--- START ---
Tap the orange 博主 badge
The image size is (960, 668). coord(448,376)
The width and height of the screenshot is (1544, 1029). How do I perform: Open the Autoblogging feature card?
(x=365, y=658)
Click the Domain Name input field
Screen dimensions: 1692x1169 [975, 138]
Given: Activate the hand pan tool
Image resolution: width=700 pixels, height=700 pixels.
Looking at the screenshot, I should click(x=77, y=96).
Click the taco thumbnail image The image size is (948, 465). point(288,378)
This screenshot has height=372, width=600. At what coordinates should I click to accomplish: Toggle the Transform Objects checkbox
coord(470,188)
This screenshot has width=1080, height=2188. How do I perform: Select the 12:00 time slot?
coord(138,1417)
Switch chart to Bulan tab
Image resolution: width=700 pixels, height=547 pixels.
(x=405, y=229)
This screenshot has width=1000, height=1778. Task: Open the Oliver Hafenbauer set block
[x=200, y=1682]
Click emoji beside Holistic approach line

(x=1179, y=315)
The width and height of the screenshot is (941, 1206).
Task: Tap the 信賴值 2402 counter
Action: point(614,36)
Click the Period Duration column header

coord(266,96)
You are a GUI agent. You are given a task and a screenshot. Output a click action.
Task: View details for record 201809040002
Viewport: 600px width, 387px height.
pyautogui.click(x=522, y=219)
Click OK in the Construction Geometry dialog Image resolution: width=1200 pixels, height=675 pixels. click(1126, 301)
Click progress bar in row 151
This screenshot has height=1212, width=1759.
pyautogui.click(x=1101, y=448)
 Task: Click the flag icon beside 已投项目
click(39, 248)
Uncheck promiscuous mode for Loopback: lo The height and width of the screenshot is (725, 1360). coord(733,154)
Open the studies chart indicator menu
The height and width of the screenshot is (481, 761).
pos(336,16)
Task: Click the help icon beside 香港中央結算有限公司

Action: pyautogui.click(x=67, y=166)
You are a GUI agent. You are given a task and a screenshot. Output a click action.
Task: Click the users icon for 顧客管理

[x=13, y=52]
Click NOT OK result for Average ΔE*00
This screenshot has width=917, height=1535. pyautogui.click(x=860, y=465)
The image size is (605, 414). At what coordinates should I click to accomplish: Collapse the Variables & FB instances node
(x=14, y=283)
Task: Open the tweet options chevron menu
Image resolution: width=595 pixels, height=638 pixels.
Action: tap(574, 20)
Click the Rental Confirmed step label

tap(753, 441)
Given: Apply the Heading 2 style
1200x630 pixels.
--- END ---
» **HOW TO COMPLETE THIS TASK**: Transcribe the full listing exactly, leaving out no line.

» **ANSWER SECTION**:
Tap the orange 博主 badge
The image size is (960, 668). coord(448,376)
The width and height of the screenshot is (1544, 1029). How do I perform: Open the Autoblogging feature card?
(x=365, y=658)
Click the Domain Name input field
Screen dimensions: 1692x1169 [975, 138]
Given: Activate the hand pan tool
Image resolution: width=700 pixels, height=700 pixels.
Looking at the screenshot, I should click(x=77, y=96).
Click the taco thumbnail image The image size is (948, 465). point(288,378)
This screenshot has height=372, width=600. At what coordinates should I click to accomplish: Toggle the Transform Objects checkbox
coord(470,188)
This screenshot has width=1080, height=2188. How do I perform: Select the 12:00 time slot?
coord(138,1417)
Switch chart to Bulan tab
Image resolution: width=700 pixels, height=547 pixels.
(x=405, y=229)
This screenshot has width=1000, height=1778. Task: Open the Oliver Hafenbauer set block
[x=200, y=1682]
Click emoji beside Holistic approach line

(x=1179, y=315)
The width and height of the screenshot is (941, 1206).
Task: Tap the 信賴值 2402 counter
Action: point(614,36)
Click the Period Duration column header

coord(266,96)
You are a GUI agent. You are given a task and a screenshot. Output a click action.
Task: View details for record 201809040002
Viewport: 600px width, 387px height.
pyautogui.click(x=522, y=219)
Click OK in the Construction Geometry dialog Image resolution: width=1200 pixels, height=675 pixels. click(1126, 301)
Click progress bar in row 151
This screenshot has height=1212, width=1759.
pyautogui.click(x=1101, y=448)
 Task: Click the flag icon beside 已投项目
click(39, 248)
Uncheck promiscuous mode for Loopback: lo The height and width of the screenshot is (725, 1360). coord(733,154)
Open the studies chart indicator menu
The height and width of the screenshot is (481, 761).
pos(336,16)
Task: Click the help icon beside 香港中央結算有限公司

Action: pyautogui.click(x=67, y=166)
You are a GUI agent. You are given a task and a screenshot. Output a click action.
Task: Click the users icon for 顧客管理

[x=13, y=52]
Click NOT OK result for Average ΔE*00
This screenshot has width=917, height=1535. pyautogui.click(x=860, y=465)
The image size is (605, 414). At what coordinates should I click to accomplish: Collapse the Variables & FB instances node
(x=14, y=283)
Task: Open the tweet options chevron menu
Image resolution: width=595 pixels, height=638 pixels.
Action: tap(574, 20)
Click the Rental Confirmed step label

tap(753, 441)
Given: Apply the Heading 2 style
1200x630 pixels.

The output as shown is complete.